Present updated clinical data including the full Phase 3 GENUINE data at a major medical meeting in the first half of 2017
Present clinical data from the Phase 2 Multiple Sclerosis (MS) trial
Initiate a global Phase 3 trial in MS
Complete the first interim analysis in the UNITY-CLL Phase 3 trial
Complete the first interim analysis in the UNITY-DLBCL trial
Meet with the FDA to review the Phase 3 GENUINE data and discuss suitability for filing for accelerated approval
Present new and updated data from ongoing trials at various scientific meetings throughout the year, including the American Society of Hematology (ASH) (Free ASH Whitepaper) annual meeting in December
Financial Results for the First Quarter 2017

Cash Position: Cash, cash equivalents, investment securities, and interest receivable were $109.5 million as of March 31, 2017.

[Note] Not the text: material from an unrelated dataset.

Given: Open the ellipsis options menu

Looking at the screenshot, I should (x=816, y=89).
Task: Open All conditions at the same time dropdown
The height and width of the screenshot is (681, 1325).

R&D Expenses: Research and development (R&D) expense was $22.7 million for the three months ended March 31, 2017 compared to $11.6 million for the three months ended March 31, 2016. Included in research and development expense for the three months ended March 31, 2017 and 2016, was $5.3 million and $4.3 million, respectively, of manufacturing and CMC expenses for Phase 3 clinical trials and potential commercialization. The increase in R&D expenses for the three months ended March 31, 2017, is primarily due to the ongoing clinical development programs and related manufacturing costs for TG-1101 and TGR-1202.

G&A Expenses: General and administrative (G&A) expense was $5.0 million for the three months ended March 31, 2017 as compared to $2.4 million for the three months ended March 31, 2016. The period-over-period increase in G&A expenses for the three months ended March 31, 2017 relates primarily to non-cash compensation expenses related to equity incentive grants recognized during 2017. Other G&A expenses for the three months ended March 31, 2017 remained relatively flat compared to the first quarter of 2016, and we expect G&A expenses to remain relatively constant through the remainder of 2017.

Net Loss: Net loss was $27.7 million for the three months ended March 31, 2017 compared to a net loss of $13.8 million for the three months ended March 31, 2016.

Financial Guidance: The Company believes its cash, cash equivalents, investment securities, and interest receivable of $109.5 million as of March 31, 2017 will be sufficient to fund the Company’s planned operations through 2018.